**PROBLEM STATEMENT**
Find the number of lines containing the string "panel" in the data. Answer with the number by itself.

**MATERIAL FOR THIS EXERCISE**
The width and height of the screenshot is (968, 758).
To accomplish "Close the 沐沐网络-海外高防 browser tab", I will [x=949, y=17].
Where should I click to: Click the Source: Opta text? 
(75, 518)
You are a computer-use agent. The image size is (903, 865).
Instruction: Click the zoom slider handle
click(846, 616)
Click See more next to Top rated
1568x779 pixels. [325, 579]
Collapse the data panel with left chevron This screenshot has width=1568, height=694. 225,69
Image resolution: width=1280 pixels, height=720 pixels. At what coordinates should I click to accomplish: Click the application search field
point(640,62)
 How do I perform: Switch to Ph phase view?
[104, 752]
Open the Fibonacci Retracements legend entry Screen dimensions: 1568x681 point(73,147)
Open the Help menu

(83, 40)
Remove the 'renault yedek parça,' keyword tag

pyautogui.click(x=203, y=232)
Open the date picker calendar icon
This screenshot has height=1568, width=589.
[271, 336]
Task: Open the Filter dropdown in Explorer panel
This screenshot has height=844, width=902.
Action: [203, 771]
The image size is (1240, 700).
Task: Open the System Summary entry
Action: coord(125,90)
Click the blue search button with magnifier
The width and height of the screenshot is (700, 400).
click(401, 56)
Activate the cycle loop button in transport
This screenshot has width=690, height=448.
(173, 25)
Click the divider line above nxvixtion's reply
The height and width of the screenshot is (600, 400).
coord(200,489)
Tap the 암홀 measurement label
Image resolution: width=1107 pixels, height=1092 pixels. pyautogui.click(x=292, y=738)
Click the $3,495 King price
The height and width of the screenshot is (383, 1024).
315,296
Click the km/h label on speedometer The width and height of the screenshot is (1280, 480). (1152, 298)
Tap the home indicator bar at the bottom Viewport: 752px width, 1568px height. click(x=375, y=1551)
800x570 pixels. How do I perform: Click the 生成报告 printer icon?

**WRITTEN SOLUTION**
2